The time had come to bottle our Tripel Karmeliet (AKA Tripel Karmelike. Geddit?) and after training at the Climbing Works, we went round to our friends house to bottle. This isn’t as faffy as brewing, but can still take a long time. So, we ordered sushi from Yama Sushi (good food and they do delivery) and got cracking.
Our friend had already prepped the fermentation bucket on a chair, wrapped in his down jacket. This means that all the crud which would have been agitated by moving the carboy had time to settle before we started to transfer the beer from where it had been fermenting to the bottling bucket.
The first thing to do is siphon off all the ‘good’ beer from the trub that’s left at the bottom of the bucket. You don’t want this in the beer. By siphoning off the beer into the bottling bucket contamination is prevented.

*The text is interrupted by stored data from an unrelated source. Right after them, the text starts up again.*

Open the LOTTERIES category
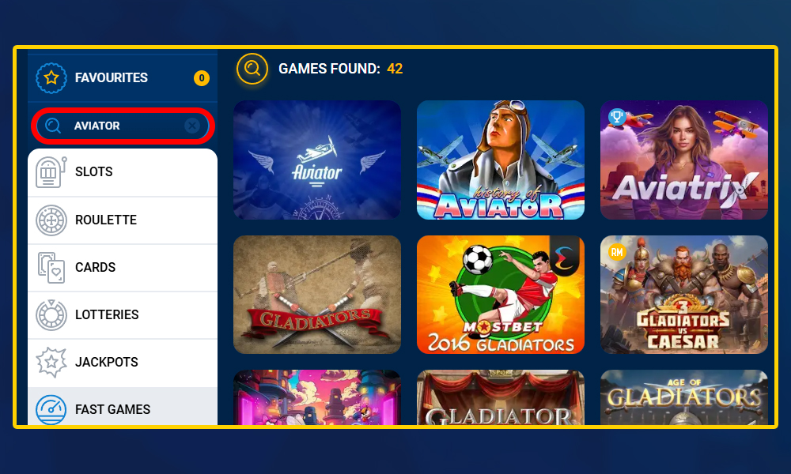This screenshot has height=474, width=791. (123, 315)
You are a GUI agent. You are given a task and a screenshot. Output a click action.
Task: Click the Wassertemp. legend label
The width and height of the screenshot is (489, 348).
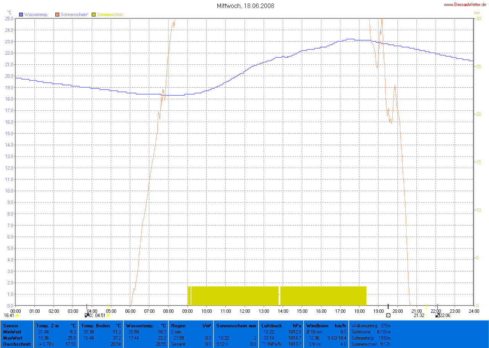[x=36, y=15]
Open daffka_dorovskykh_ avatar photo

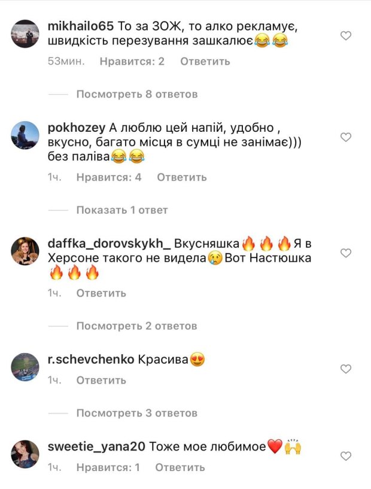click(x=25, y=251)
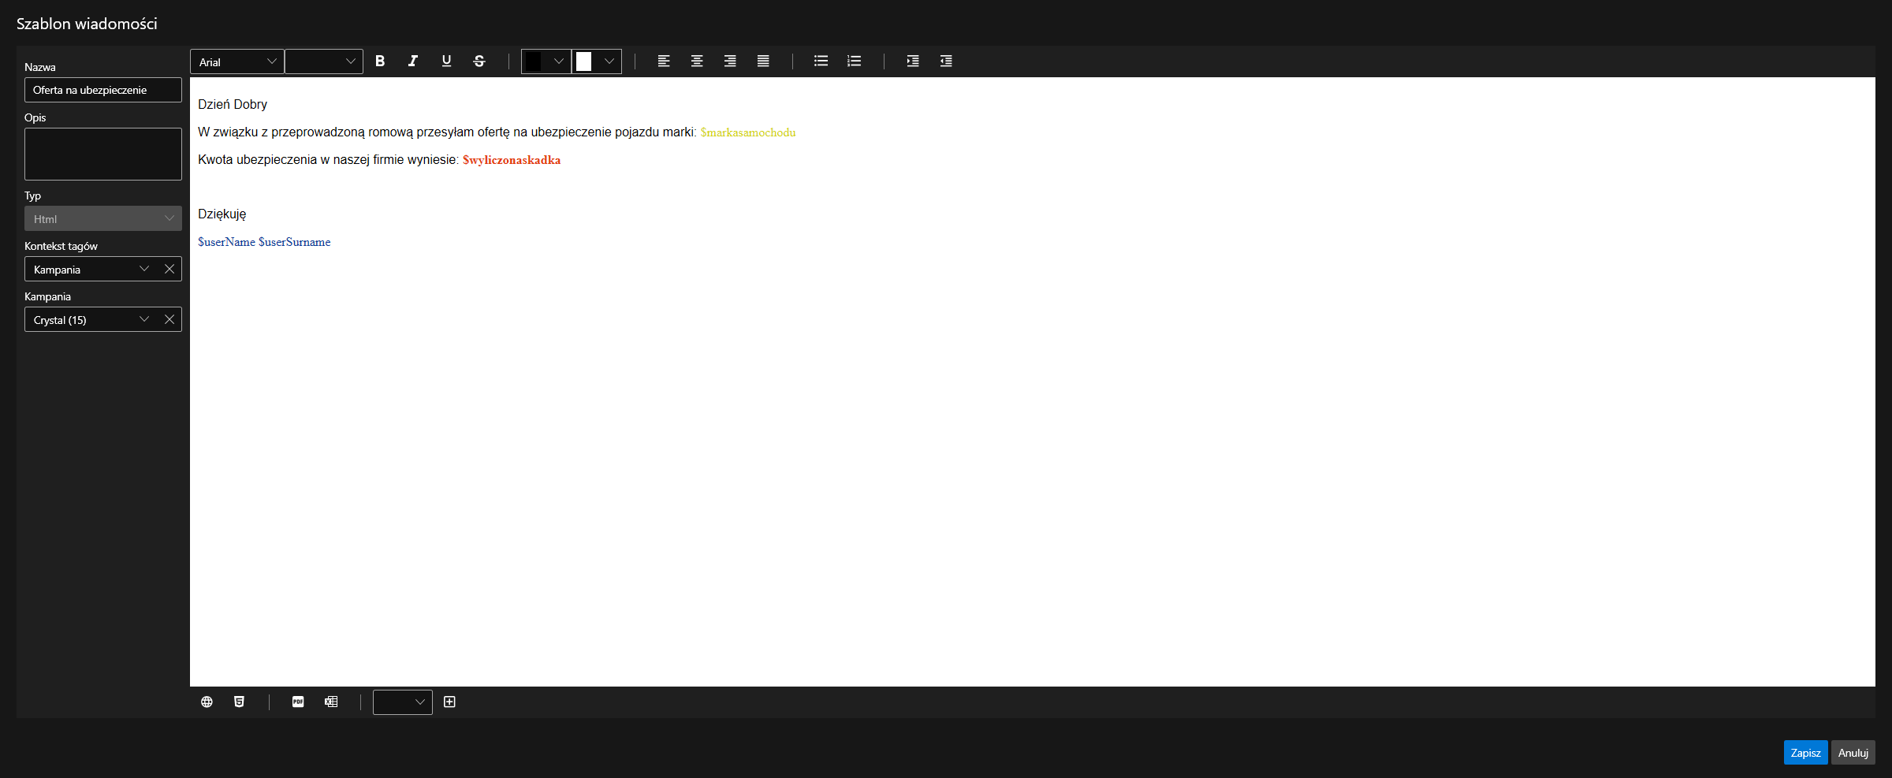Open the Arial font family dropdown

pyautogui.click(x=237, y=61)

Having the fermenting bucket higher than the bottling bucket helps with the siphoning process.
It’s also important not to get air in beer, so we took great care to prevent this in the siphoning process.
When close to the bottom of the fermentation bucket, you’ll see lots of ‘trub’. This is the is sediment that occurs at the bottom of the fermentor after the yeast has completed the bulk of the fermentation. According to wikipedia, it’s composed of heavy fats, proteit and inactive yeast. It really important to prevent it from contaminating the siphoned beer because it can impair the flavour of the finished beer.
Once the beer has been siphoned into the bottling bucket, the OH and friend transferred the bucket onto the counter top and left it to settle. A primer was thrown in, and letting the beer settle ensures that any stuff floating around has a chance to settle at the bottom. This is a good opportunity to santise the bottles and eat dinner.
Sterilising is fundamental for getting good beer. We use Starsan which is a non rinse bleach type thing and use a ‘bottling’ tree to sterilise the bottles.
We also sterilise the bottle caps by covering them in boiling water.
Once the bottles and caps have been prepped, the process is fairly straightforward. We have an auto-shiphon which means that we can insert this into bottles, press the bottle filler to the bottom of the bottle for it to start filling and it will automatically stop once the bottle is pulled down. It’s best to fill the bottles to about 1″ from the top.
Continue to bottle until right near the dregs of the bucket. By this point, there is a lot of other sediment/crap in the beer so there isn’t much point in using it.
Finally, enjoy the horde of bottles that will bottle condition for the next couple of weeks!